Further, the authors correctly point out some major private sector challenges in mining, thus: “Weaknesses in resource management, questions on fair share of mining revenues, and high business costs have also made the country’s mining sector less attractive to investors.” Despite the myriad of challenges for the private sector, Congress offers a simplistic solution through a ban on the export of unprocessed minerals to “force” industrialization.
On this note, Dr. Mendoza cited what detractors never fail to assert, that is the nominal contribution of mining to the national economy. As observed in the paper, mining’s contribution to the gross domestic product (GDP) of the Philippines has been between one percent and two percent over the past 40 years.
Limiting the analysis at the macro level is certainly understandable since the focus is national industrialization. Otherwise, the contribution of mining, strictly on economic terms, to the local or regional economy, particularly in Mimaropa and Caraga, cannot be downplayed. Moreover, looking at mining vis-à-vis the national GDP must take into consideration the actual footprint of the industry in the country, which stands at merely 0.3% of the country’s total land area. Thus, there is really no reason why any administration should be “mining-centric” when establishing the environmental agenda of the government.
Going back to mining and the Philippine industrialization process, Dr. Mendoza mapped out the former’s potential value and crucial role in the latter, to wit: “To be sure, the Philippine mining sector provides raw materials to 8 out of 11 local industries, the most pronounced of which are found in manufacturing, electricity, gas and water supply as well as construction activities. In fact, according to government estimates, for every 1% manufacturing output, 0.05989% of that come from mining inputs. Each 1% of construction output also relies on 0.01388% of mining raw materials and supplies.”
Unfortunately, the potential for far greater input from mining remains stifled, and perhaps, as the Special Study argued, it is a major piece missing in the country’s push for industrialization. It is reported that the Philippines’ mining output only fills 31% of the country’s annual demand, and for Dr. Mendoza, this highlights the country’s dependency on imported materials for its infrastructure needs.

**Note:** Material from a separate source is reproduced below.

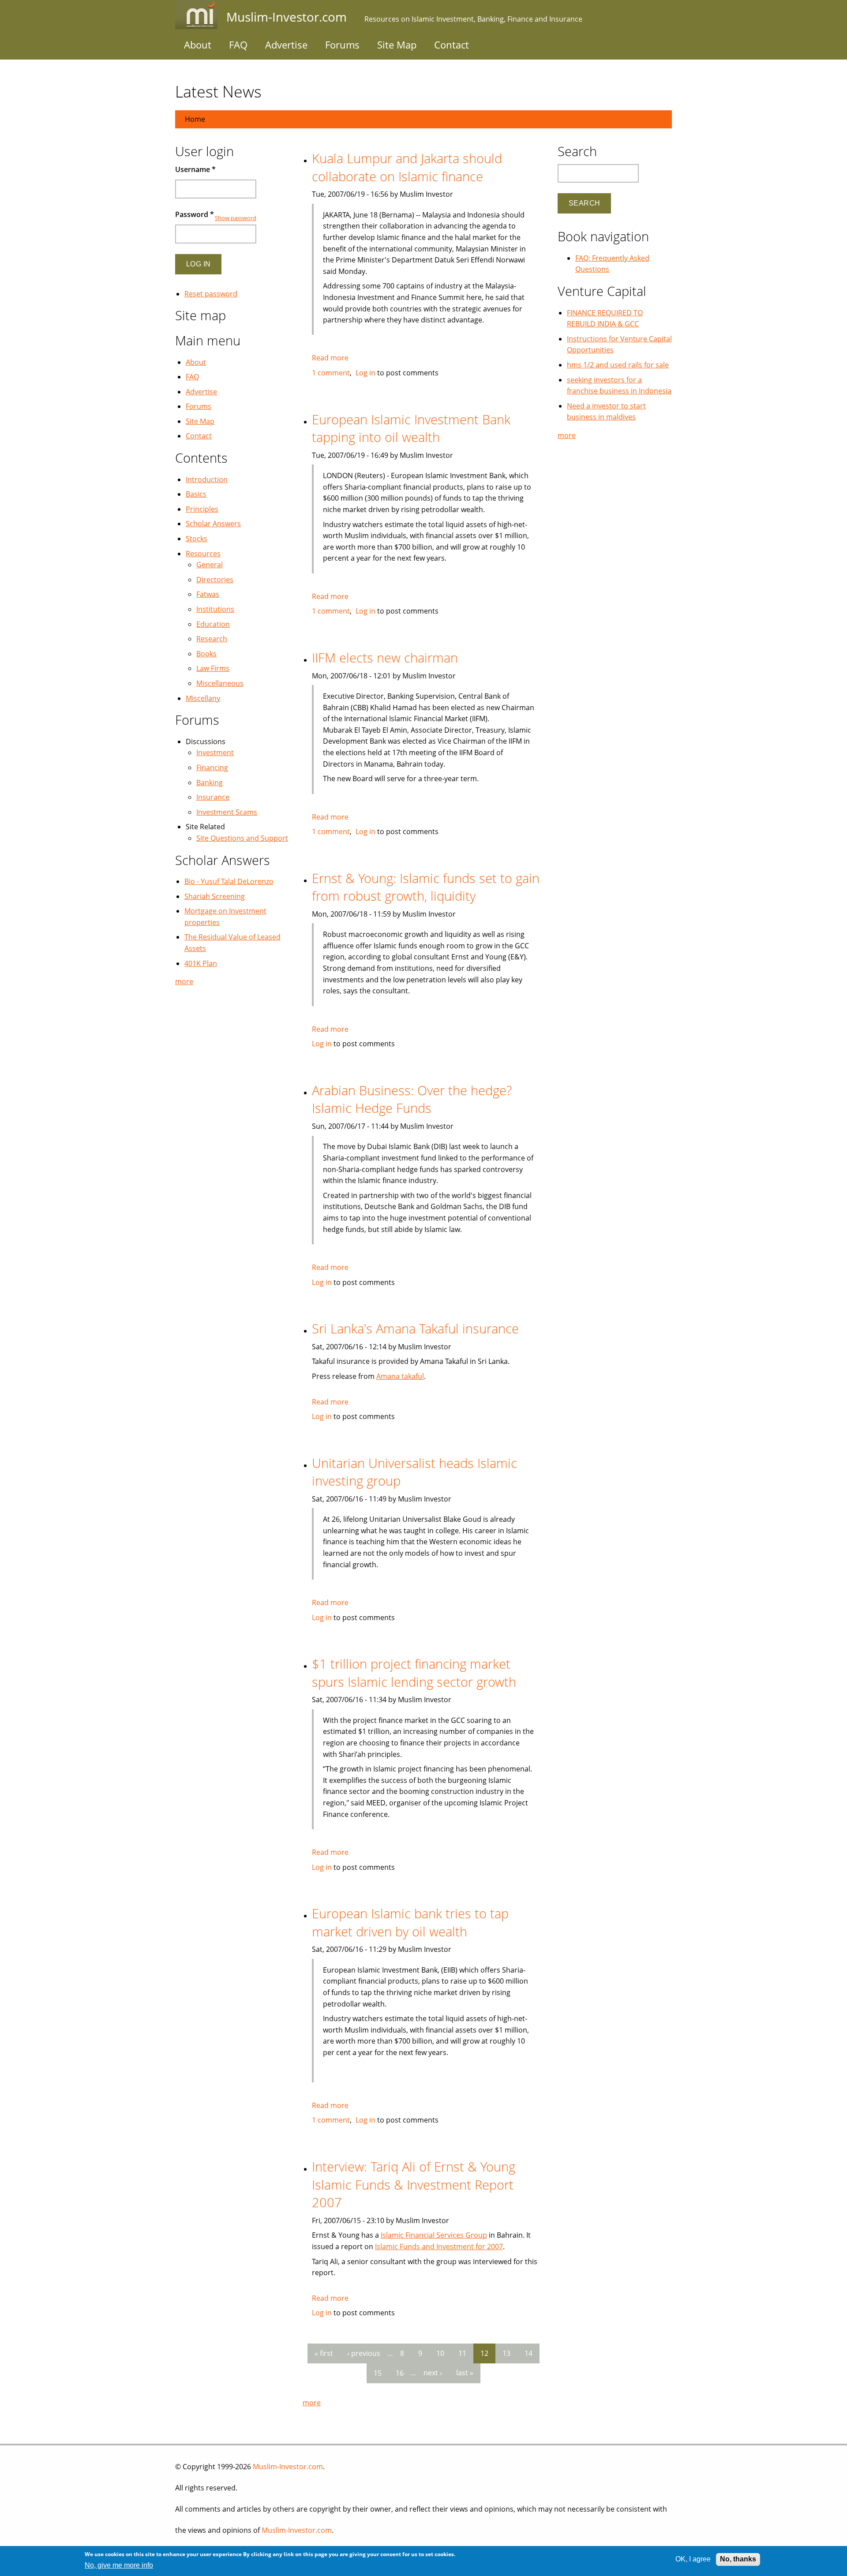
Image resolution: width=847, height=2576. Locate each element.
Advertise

This dependence becomes even more precarious, national security-wise, when it is China, a growing global superpower encroaching on the West Philippine Sea, that the government is dealing with.

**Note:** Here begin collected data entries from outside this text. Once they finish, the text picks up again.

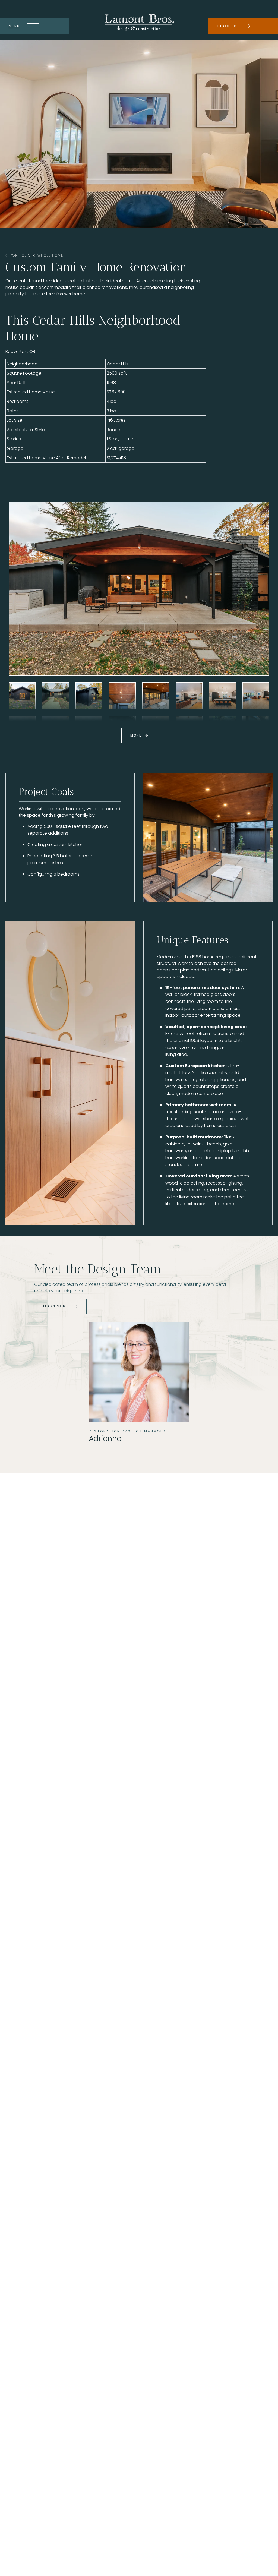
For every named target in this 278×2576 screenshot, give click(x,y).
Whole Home (50, 255)
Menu (14, 26)
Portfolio (20, 255)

As of 2016, the paper noted, China was the Philippines’ top import source, and fourth largest export destination. Broken down, Beijing is both a vital source of industrial components, and market for the country’s raw materials. In particular, it was observed that importation from China accounted for 79% of the entire steel imports of the country.

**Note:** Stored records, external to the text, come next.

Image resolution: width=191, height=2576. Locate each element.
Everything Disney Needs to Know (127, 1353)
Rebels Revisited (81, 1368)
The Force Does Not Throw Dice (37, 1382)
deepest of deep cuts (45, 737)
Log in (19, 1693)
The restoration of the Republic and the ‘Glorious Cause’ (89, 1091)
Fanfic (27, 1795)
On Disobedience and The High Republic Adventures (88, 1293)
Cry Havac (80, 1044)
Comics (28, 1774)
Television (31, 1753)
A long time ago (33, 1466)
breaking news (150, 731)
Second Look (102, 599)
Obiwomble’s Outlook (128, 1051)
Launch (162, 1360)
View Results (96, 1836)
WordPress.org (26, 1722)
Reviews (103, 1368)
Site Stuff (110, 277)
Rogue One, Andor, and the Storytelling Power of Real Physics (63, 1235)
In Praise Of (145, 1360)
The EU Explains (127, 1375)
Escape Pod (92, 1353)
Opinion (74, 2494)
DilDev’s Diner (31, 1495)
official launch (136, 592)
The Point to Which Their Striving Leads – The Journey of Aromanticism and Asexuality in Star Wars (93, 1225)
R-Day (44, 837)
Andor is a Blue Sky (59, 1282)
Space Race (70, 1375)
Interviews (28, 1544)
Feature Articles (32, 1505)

Dr. Mendoza’s apprehension over practical dependence on China for our industrial push can be summarized as follows: “While importing capital inputs for industries is not necessarily problematic, the possibility of large debt accumulated as a result of the infrastructure programs, coupled with corruption-laden projects, raises deep concern among groups aware of China’s mixed track record combined with the Philippines’ recent history under the Marcos regime. Chinese projects are expected to be pushed by that country’s efforts to offload its surplus capacity, notably in the construction sector, while its own state-owned enterprises are expected to be influenced not only by commercial motivations. Indeed, even while recognizing that much variety exists in the effectiveness and orientation of different sources of Chinese investment, analysts also underscore that Chinese geopolitical and foreign policy ambitions will be key factors driving these projects and the wider “one belt, one road” initiative as well.”
Indeed, national security can be the common ground for those pushing for and those against mining. In this situation, more urgent than ever before, we must, as Filipinos, protect our sovereignty, and conserve and develop our patrimony for our future generations.
Sustainable development, however, must underpin any move towards industrialization. Failure to do so means threading the path China took, economic development without due regard for the environment, which their people are now paying for.
Lysander N. Castillo is an Environment Fellow, of the Stratbase ADR Institute and Secretary-General, Philippine Business for Environmental Stewardship (PBEST).